Jika tidak diterapkan, kata dia, menjadi semacam upaya pembangkangan dari berbagai pihak, termasuk dari pihak regulator dan dari pihak yang seharusnya mengawal regulasi itu bisa diterapkan dengan baik.
Syafrudin menuturkan pemerintah sebenarnya sudah lama menginisiasi penggunaan bahan bakar bersih. Namun dari waktu ke waktu, penerapan masih selalu ditunda berbagai macam masalah. "Persoalan salah satunya political electoral," ujarnya.
Misalnya, pada 2014 pemerintah mencanangkan akan menghapus bahan bakar minyak atau BBM Jenis Premium 88 di 2018. Pada 2018 rencana itu kandas untuk diterapkan.
Dia mengatakan saatnya Presiden Joko Widodo atau Jokowi menuntaskan perjuangan melawan dominasi oil trader dan negara-negara pelaku dumping BBM Kotor. Jika tidak, maka selamanya Indonesia menjadi obyek permainan kotor oil trader dan negara-negara pelaku dumping dirty fuel tersebut yang berimbas pada rentannya ketahanan energi nasional, defisit neraca perdagangan dan pencemaran udara.
Menurutnya, ada empat BBM yang masuk kategori kotor atau dapat merusak lingkunagn dan manusia, yaitu Premium 88, Pertalite 90, Dexlite 51, dan Solar 48.

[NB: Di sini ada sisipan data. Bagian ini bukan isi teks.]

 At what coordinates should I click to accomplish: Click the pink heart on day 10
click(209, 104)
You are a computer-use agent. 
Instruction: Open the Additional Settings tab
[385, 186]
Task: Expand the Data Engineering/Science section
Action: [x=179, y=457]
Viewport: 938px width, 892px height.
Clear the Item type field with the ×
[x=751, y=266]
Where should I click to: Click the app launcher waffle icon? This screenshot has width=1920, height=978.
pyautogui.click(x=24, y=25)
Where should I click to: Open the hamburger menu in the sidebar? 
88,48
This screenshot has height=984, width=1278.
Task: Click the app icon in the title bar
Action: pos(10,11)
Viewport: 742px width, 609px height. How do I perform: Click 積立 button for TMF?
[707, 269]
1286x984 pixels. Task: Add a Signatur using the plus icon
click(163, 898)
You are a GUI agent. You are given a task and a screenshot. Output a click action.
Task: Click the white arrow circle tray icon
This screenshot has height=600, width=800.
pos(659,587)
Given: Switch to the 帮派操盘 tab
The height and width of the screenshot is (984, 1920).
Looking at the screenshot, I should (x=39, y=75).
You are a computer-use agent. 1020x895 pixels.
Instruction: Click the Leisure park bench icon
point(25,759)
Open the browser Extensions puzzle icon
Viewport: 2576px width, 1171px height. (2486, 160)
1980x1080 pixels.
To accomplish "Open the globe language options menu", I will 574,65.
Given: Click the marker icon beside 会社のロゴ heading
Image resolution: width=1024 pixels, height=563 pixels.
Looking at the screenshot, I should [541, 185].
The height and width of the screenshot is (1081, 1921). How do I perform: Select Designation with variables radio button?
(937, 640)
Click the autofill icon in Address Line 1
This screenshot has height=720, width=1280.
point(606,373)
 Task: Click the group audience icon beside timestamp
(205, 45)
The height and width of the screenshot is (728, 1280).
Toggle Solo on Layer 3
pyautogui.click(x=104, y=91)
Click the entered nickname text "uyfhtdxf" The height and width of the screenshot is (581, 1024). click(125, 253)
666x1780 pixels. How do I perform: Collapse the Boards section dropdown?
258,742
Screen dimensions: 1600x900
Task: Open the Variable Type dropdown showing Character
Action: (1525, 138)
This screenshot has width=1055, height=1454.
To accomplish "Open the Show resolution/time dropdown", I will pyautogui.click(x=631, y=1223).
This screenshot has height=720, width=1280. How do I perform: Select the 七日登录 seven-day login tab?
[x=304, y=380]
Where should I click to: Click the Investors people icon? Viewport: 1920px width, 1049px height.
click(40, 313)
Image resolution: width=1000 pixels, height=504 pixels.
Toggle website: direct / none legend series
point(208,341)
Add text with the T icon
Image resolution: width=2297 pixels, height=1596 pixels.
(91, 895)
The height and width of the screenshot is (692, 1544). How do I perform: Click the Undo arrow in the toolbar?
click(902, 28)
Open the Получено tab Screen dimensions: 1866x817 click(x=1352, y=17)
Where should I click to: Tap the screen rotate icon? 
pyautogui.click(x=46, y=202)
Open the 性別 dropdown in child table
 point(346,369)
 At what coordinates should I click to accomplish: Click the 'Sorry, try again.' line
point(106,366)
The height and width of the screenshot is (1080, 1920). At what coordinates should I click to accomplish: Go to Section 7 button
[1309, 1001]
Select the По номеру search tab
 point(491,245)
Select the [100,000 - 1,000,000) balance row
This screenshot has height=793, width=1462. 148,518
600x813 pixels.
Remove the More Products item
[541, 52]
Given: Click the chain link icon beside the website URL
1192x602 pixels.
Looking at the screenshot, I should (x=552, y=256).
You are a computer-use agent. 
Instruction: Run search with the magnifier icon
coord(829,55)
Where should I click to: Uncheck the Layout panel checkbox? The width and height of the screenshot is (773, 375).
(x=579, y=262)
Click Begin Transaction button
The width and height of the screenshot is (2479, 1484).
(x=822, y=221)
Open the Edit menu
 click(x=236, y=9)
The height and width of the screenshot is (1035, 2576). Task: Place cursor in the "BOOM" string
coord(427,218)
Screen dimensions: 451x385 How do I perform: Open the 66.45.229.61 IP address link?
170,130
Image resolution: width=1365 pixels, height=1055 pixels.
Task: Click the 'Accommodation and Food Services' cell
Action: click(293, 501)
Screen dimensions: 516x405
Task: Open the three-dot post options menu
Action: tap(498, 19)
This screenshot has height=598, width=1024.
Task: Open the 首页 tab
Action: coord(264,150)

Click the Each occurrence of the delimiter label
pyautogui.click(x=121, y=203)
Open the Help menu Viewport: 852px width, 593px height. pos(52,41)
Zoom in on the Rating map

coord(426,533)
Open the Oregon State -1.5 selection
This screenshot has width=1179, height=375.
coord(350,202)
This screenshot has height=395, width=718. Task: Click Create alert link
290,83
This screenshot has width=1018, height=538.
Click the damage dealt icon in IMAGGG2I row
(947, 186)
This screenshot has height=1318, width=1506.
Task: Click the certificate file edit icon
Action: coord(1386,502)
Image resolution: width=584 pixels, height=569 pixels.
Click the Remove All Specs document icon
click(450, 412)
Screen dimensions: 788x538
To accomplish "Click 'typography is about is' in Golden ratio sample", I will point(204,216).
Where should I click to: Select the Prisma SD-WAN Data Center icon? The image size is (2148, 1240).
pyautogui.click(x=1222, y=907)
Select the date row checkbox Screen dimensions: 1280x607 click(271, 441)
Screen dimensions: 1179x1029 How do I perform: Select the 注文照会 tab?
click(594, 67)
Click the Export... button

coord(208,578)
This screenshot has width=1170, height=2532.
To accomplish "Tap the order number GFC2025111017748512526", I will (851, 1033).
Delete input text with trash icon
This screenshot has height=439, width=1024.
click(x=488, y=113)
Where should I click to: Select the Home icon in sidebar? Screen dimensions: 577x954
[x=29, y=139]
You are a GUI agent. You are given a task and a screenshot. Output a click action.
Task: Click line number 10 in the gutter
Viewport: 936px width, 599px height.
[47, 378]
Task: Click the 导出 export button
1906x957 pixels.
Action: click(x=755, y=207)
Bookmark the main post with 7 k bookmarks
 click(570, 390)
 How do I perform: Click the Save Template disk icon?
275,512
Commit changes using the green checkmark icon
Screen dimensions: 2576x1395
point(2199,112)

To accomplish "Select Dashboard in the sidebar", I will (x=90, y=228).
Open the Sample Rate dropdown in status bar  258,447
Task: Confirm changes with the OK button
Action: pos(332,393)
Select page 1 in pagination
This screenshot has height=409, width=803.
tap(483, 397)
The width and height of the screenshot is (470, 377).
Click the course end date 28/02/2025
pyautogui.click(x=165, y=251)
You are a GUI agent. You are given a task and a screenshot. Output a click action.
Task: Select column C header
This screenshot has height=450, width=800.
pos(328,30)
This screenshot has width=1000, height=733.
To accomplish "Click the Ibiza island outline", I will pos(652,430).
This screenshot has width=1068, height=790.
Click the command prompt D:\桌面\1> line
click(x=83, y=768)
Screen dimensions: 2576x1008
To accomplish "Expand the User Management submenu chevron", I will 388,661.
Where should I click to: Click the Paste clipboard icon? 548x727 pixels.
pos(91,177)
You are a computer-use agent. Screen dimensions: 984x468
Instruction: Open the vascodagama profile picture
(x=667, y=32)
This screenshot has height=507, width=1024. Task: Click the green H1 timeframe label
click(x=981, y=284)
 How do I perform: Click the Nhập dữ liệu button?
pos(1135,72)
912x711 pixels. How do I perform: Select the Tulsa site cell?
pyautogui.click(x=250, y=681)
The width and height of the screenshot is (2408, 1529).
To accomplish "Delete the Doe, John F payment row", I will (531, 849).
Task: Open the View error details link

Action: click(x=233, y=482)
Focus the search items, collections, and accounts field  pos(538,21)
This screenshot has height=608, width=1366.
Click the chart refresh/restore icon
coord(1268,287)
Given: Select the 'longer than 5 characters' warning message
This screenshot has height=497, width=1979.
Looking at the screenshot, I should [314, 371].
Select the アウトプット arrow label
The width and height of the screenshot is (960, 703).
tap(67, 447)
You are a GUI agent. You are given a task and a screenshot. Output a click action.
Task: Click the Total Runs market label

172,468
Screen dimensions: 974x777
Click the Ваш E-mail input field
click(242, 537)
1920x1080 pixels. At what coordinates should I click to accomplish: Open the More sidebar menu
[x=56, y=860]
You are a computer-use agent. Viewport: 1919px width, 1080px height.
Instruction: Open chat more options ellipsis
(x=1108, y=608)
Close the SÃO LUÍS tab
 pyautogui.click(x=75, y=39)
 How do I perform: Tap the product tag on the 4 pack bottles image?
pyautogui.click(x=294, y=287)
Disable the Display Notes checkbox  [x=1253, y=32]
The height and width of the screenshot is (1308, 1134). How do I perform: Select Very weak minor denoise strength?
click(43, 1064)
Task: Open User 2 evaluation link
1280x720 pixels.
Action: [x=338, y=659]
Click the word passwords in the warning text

Syafrudin juga mengatakan hingga Desember 2019, total populasi kendaraan bermotor di Indonesia mencapai 146.378.843 unit. "Angka yang besar sekali," kata dia. Syafrudin merinci jumlah itu didominasi oleh sepeda motor sekitar 120 juta unit, kemudian kendaraan penumpang 16 juta, truk 8 juta lebih dan bus 900 ribu.